Do I feel shame because I am named for that violent and bigoted dynasty dominated by Wade Hampton? Or pride because my grandfather, Hampton Harmon, helped build the highways of our state, connecting Hampton County to Horry and Edgefield among others? 

Did Wade Hampton understand that his grandson would become one of the great American racists, whose name would ordain small towns and amateur writers alike? Did my grandfathers know the kind of man that I would be? 

Can we control the casting of our death image, or does someone else decide its value?

Some will tell you that power itself corrupts, but I’m not sure that tells the whole story. There is a kind of person that uses power and money and influence to create victims and compile resources. But who are they before the name becomes a dynasty?

Was there a version of Alex Murdaugh before the money and power, where he simply was another kid playing baseball in the deep south, where he was just a law student studying for an exam? A kind of man who could have made other decisions, resisted the Murdaugh legacy?

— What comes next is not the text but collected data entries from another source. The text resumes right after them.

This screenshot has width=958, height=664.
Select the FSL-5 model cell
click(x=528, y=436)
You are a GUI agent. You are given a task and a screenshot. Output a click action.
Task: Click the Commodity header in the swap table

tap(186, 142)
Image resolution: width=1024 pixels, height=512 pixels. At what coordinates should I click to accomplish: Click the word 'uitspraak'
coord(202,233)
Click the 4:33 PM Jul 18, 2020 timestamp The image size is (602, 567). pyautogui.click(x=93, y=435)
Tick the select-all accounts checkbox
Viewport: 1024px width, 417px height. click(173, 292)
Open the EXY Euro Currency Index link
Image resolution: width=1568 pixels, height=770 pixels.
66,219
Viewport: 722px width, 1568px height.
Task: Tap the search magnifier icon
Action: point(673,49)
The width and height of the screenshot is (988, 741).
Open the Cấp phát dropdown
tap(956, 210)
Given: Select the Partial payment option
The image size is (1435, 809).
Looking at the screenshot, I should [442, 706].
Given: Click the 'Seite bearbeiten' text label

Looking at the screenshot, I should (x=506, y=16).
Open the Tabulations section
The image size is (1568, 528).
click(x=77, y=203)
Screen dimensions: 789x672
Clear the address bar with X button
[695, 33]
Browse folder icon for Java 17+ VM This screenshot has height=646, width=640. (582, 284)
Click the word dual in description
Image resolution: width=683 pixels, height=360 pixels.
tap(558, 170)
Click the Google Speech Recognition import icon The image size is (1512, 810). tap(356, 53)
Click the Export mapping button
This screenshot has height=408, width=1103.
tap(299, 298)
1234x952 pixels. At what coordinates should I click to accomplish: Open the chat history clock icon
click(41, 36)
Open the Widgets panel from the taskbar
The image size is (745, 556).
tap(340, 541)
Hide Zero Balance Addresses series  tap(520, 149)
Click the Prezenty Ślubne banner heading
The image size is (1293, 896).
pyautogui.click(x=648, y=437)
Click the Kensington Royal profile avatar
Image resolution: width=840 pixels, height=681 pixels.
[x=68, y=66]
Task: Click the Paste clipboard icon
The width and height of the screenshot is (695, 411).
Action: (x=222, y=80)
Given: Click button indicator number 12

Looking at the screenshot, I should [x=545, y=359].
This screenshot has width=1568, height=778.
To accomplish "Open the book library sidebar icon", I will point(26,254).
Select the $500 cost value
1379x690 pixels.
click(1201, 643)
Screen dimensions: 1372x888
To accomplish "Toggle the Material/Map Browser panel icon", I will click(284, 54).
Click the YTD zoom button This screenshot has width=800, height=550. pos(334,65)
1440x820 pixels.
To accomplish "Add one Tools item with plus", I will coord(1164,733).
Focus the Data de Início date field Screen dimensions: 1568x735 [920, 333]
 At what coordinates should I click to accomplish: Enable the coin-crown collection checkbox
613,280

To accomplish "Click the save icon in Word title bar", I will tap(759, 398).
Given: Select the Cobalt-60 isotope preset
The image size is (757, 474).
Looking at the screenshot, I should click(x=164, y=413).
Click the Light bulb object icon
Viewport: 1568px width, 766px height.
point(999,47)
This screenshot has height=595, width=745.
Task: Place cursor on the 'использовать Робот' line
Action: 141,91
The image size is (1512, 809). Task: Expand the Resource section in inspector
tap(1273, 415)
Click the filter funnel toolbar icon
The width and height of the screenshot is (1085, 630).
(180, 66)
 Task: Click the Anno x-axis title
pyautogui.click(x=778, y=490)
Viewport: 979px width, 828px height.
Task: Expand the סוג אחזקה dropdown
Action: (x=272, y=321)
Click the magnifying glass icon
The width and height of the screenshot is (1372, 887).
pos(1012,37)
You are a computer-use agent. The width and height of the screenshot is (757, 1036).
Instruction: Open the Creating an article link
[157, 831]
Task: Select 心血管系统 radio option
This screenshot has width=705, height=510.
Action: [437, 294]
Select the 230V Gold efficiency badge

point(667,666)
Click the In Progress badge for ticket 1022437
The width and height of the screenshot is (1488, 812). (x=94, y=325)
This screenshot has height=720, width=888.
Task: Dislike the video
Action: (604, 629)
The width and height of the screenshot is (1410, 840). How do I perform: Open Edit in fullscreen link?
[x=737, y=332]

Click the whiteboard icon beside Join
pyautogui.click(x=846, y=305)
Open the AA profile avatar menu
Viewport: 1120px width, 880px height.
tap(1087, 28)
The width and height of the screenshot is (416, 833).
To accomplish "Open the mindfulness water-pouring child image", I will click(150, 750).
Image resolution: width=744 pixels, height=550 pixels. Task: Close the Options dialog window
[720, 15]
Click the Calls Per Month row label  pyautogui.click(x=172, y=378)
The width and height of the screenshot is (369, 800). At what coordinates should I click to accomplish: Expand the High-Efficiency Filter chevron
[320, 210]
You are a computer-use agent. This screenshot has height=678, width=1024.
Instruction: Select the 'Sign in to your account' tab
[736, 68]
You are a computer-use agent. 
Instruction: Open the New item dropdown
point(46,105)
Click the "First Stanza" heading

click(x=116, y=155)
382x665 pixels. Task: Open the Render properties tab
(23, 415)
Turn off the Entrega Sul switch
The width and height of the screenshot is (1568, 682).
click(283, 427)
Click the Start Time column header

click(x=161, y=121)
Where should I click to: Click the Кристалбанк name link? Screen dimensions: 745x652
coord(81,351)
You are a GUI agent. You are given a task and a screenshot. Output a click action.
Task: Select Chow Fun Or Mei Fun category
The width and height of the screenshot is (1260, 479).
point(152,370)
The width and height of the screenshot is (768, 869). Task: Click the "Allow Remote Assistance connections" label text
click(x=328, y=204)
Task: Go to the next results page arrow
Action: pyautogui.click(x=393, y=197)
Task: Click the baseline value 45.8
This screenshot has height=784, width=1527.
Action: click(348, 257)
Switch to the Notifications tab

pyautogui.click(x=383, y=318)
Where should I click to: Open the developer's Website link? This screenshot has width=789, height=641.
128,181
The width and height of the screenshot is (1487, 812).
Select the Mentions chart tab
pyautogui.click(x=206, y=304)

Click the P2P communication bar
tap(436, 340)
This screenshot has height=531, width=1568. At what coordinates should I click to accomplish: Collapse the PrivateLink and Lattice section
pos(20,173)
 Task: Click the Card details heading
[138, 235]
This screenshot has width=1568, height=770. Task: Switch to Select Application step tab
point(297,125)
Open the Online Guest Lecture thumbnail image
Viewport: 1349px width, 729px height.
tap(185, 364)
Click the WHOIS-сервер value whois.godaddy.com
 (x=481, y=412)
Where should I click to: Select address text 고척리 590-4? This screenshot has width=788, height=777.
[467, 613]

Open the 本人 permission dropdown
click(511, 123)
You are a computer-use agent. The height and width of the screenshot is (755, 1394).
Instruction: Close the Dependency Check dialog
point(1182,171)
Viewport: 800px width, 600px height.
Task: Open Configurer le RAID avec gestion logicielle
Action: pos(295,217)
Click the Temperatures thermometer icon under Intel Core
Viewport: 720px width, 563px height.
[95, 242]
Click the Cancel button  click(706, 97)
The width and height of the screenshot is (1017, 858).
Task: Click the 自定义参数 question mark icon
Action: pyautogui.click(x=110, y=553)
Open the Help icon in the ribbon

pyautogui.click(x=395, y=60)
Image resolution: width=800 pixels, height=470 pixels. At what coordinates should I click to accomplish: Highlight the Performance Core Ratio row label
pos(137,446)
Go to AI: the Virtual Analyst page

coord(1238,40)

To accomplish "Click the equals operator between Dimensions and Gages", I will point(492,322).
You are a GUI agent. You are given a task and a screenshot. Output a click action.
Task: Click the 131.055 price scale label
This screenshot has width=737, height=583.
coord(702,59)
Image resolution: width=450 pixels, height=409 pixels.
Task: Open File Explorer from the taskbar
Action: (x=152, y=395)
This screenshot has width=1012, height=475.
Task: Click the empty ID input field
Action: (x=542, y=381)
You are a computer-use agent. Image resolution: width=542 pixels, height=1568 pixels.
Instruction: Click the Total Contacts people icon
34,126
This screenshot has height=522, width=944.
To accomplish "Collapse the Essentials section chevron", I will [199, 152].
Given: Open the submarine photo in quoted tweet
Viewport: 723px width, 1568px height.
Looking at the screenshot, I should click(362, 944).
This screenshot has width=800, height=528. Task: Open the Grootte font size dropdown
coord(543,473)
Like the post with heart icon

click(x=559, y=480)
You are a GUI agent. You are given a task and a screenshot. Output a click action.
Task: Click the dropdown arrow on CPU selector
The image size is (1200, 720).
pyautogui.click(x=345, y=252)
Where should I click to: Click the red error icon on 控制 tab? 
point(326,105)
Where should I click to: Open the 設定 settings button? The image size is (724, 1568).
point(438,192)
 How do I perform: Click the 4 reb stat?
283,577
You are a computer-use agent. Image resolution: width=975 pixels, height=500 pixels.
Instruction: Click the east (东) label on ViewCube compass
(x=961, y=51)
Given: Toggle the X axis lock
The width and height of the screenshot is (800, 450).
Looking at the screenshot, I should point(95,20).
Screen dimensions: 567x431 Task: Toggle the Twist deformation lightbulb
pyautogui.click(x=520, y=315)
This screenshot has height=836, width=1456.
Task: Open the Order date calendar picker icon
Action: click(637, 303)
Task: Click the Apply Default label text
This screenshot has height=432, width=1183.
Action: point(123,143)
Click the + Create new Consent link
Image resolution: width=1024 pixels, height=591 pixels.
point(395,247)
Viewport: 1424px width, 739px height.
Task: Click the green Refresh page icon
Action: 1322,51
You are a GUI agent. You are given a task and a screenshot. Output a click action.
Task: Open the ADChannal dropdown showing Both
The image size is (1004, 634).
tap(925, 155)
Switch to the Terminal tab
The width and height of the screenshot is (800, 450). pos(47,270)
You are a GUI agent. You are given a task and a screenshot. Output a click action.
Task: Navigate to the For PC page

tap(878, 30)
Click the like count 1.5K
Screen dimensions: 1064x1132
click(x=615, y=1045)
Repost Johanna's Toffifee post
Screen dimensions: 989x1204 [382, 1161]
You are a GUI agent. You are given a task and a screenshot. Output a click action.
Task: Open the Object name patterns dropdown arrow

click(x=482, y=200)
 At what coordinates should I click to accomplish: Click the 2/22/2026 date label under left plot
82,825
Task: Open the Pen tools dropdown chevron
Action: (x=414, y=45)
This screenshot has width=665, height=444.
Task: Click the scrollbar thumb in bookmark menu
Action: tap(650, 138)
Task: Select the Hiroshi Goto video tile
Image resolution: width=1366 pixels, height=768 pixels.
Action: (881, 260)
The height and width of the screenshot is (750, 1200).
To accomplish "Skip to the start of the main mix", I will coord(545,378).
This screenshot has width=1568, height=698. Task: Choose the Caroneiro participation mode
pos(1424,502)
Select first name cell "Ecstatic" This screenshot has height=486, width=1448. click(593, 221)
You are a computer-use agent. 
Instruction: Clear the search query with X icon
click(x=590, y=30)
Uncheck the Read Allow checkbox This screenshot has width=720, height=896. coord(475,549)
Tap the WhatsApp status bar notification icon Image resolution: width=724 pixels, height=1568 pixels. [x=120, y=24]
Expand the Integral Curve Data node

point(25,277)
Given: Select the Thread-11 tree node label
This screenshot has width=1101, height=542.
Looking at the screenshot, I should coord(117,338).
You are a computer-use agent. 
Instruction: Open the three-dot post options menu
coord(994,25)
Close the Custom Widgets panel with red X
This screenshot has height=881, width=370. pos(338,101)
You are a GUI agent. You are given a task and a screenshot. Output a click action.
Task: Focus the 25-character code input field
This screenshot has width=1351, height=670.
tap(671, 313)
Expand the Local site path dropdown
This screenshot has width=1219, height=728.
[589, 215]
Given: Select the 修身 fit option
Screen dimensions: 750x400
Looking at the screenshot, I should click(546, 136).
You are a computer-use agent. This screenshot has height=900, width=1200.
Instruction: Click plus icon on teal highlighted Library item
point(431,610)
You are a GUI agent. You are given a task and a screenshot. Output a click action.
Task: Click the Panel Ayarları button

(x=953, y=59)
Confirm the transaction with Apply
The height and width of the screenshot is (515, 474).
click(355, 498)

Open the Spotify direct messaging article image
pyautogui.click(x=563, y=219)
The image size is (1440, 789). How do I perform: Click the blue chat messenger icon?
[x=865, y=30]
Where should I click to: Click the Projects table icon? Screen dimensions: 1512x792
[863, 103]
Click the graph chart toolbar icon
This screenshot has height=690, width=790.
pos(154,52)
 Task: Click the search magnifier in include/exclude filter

We are what we repeatedly do. And the Murdaughs repeatedly covered their crimes, relied on their power and added to it. The Hamptons did much of the same. Whether or not my family legacy will be the same is yet to be determined. 

But I do know that the sins of the fathers are always visited on the sons, that those who practice iniquity find themselves stealing and lying and murdering. But who practice righteousness can break all the ties of the family name, and reclaim it for their own. 

And practice does, in fact, make perfect.